Add salt and pepper to taste during the last 10-15 minutes. Stir, taste, adjust. Repeat as needed.

FRAGRANT RICE – make this LAST (the other two dishes should be ready at around the same time the rice is done)

Gently sauté (MED LOW) the garlic in oil. Add the butter. Add in the cardamon pods, the whole cloves, the bay leaf and the cinnamon stick. Stir. 

At this stage your rice should be rinsed (if required) and drained. Add the rice, salt and required amount of broth or fresh water, stir and cook according to the package instructions.

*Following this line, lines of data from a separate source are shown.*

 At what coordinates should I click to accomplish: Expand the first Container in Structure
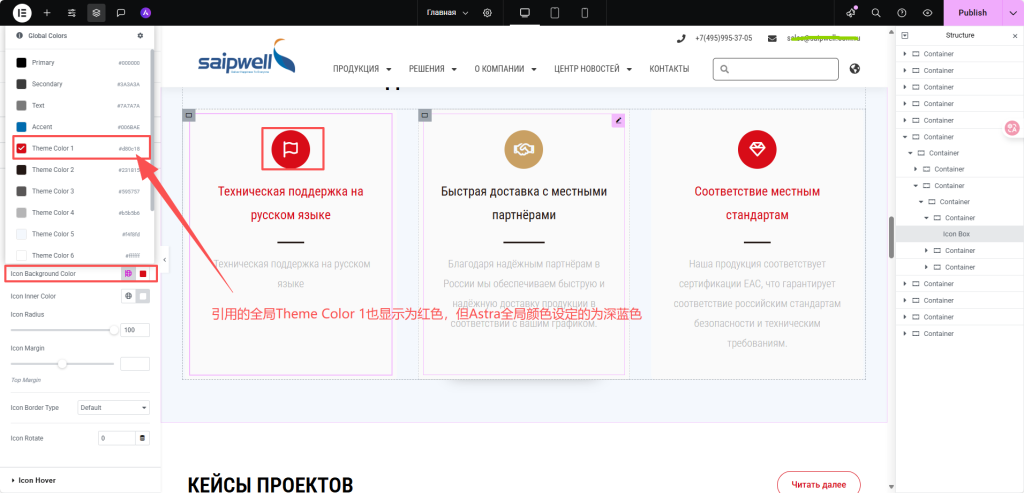[905, 54]
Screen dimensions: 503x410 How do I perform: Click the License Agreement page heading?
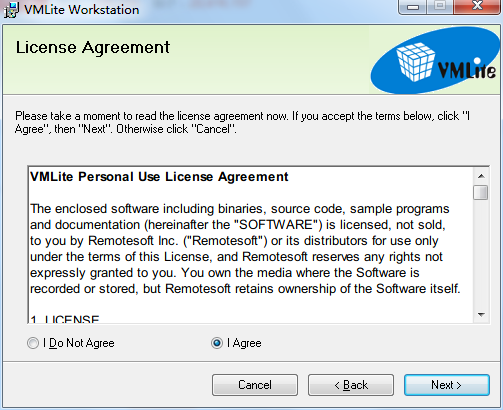tap(93, 47)
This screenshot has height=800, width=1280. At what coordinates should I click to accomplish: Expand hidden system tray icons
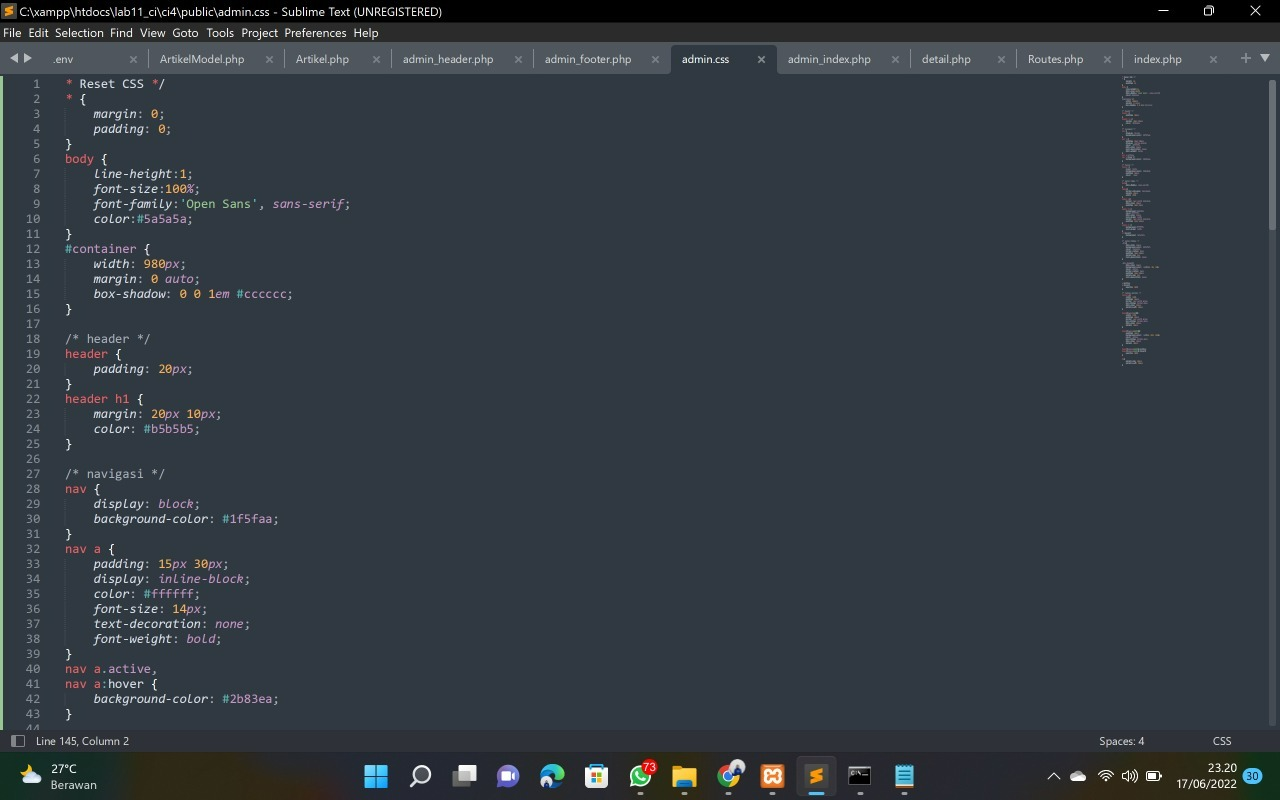[1054, 776]
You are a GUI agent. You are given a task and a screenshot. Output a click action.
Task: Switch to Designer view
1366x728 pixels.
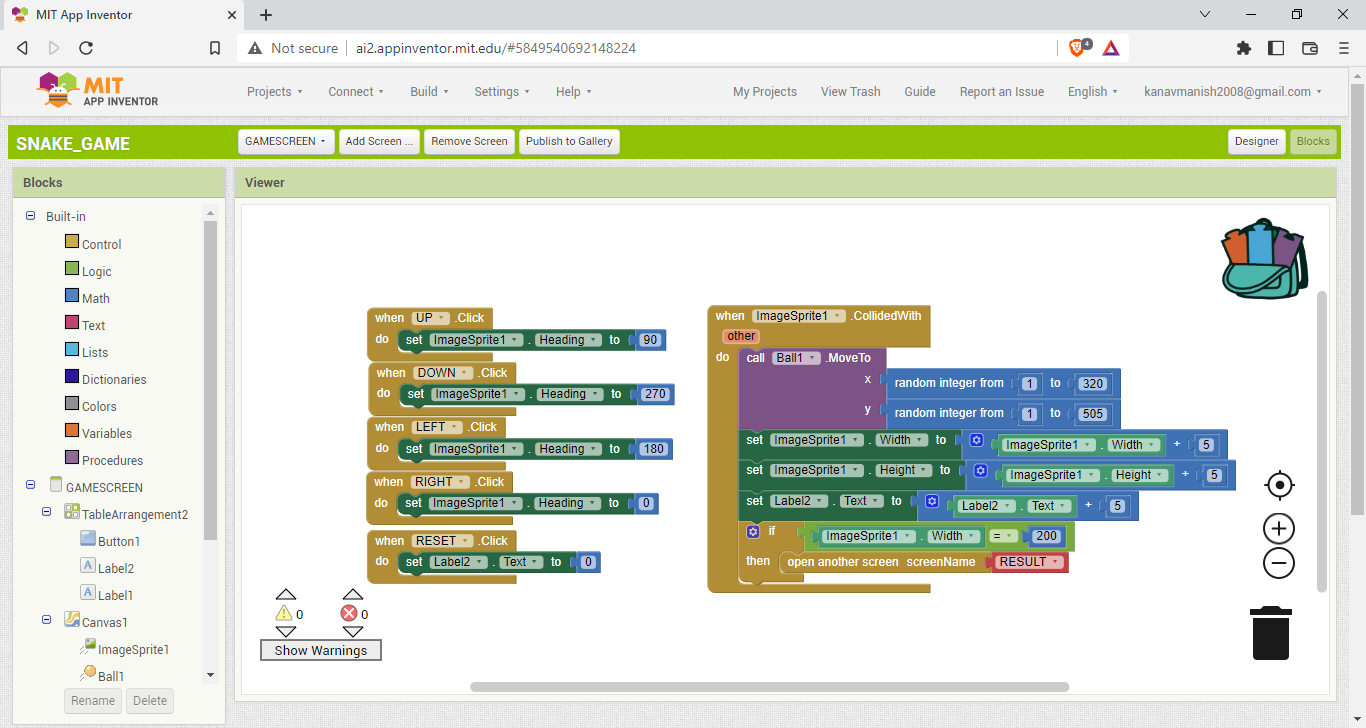[1256, 142]
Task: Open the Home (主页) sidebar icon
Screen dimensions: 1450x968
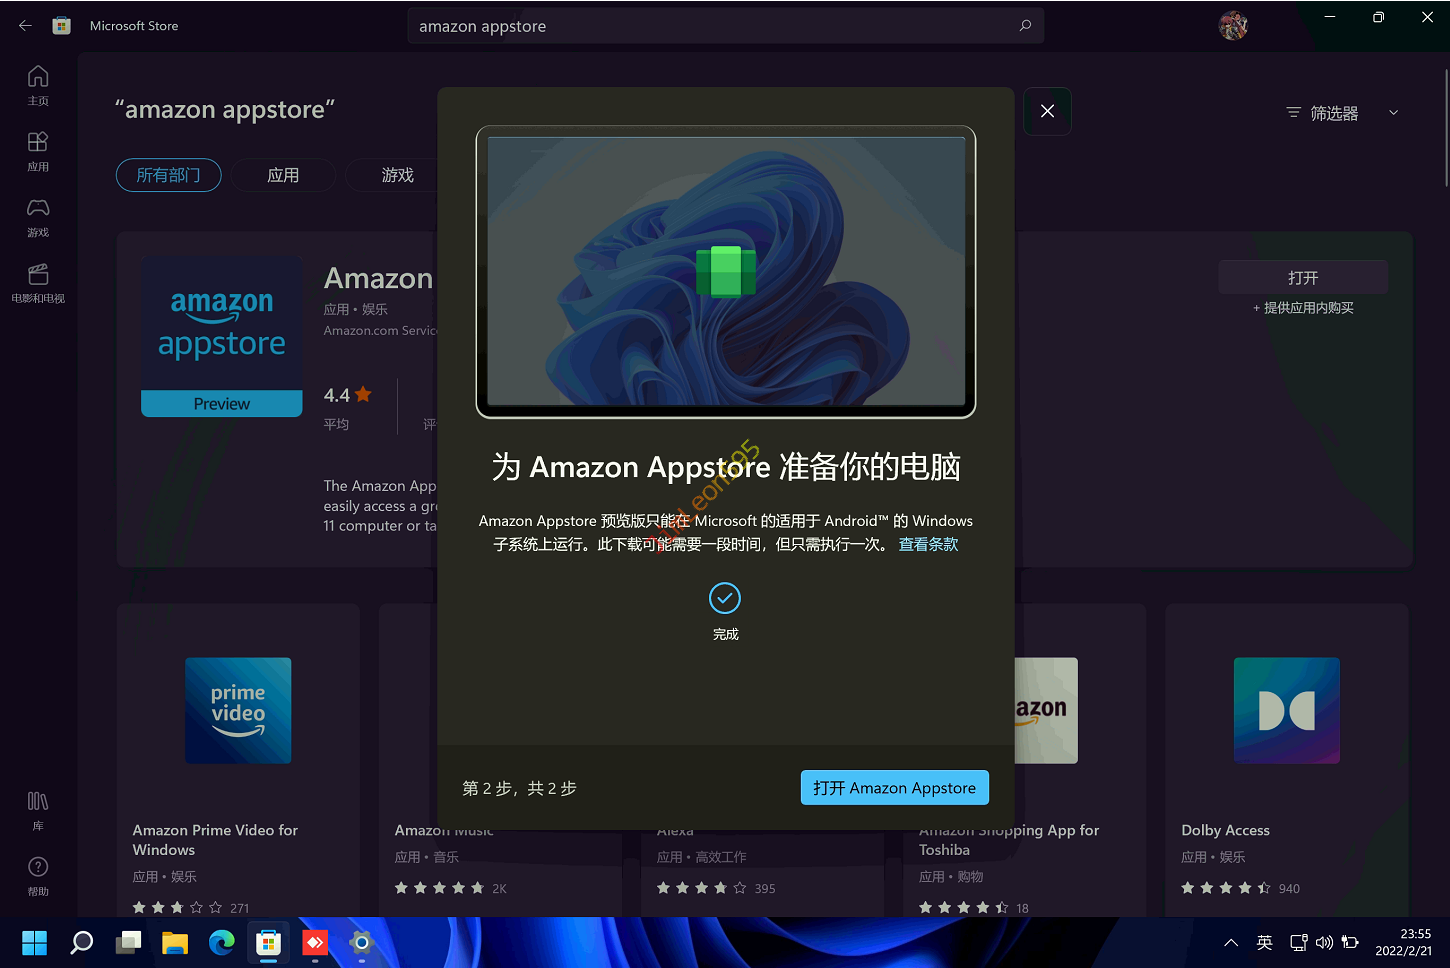Action: coord(38,85)
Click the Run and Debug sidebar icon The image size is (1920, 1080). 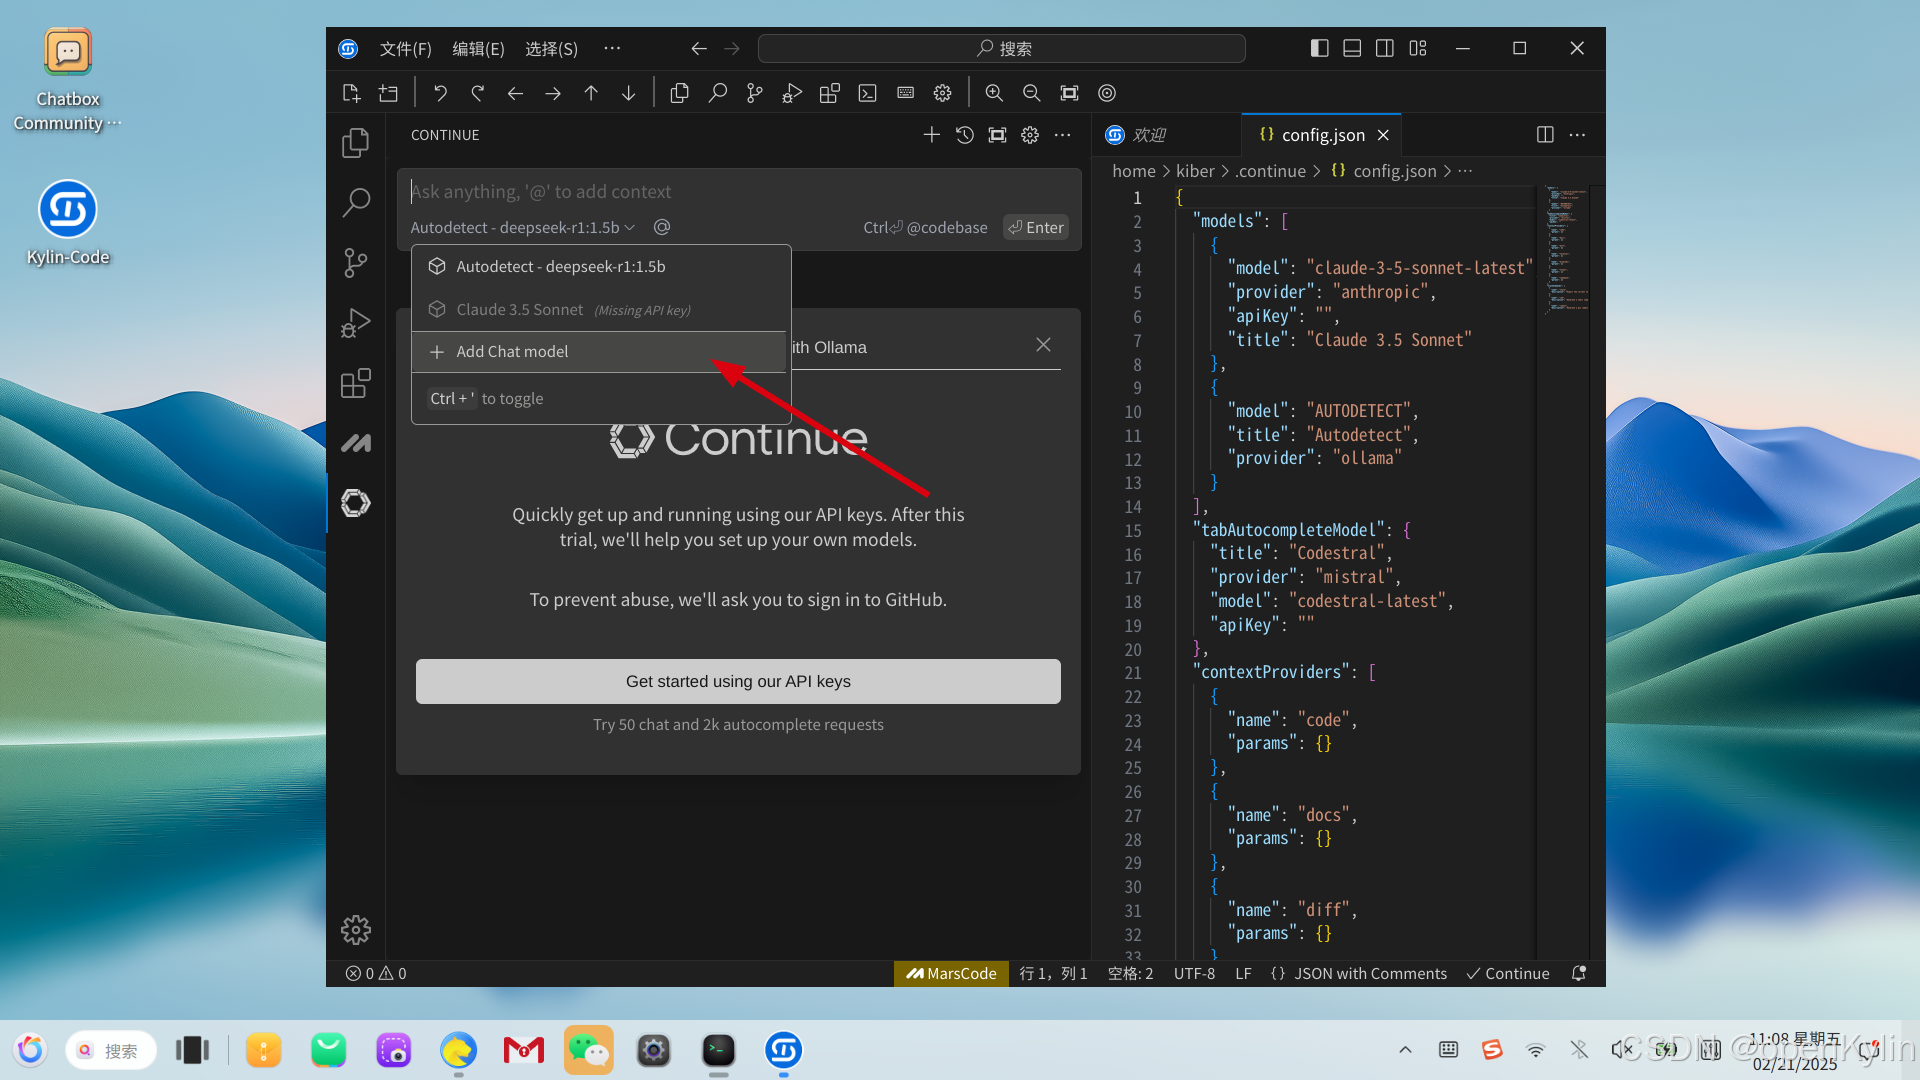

When the rice is done (again, according to instructions which probably includes sitting for 5 minutes or so off the heat but with lid still on) fluff the rice with a fork, remove the pods, cloves, cinnamon stick and bay leaf, then stir in the chopped chives/green onions.

To Serve

Some rice, some chicken with sauce and some chickpea curry.

A dollop of plain yogurt if it is too hot or to add some creaminess to the dish.

Naan, if you can get it fresh, for mopping up sauce.

To drink: A nice pale lager/Asian beer or a spicy white wine.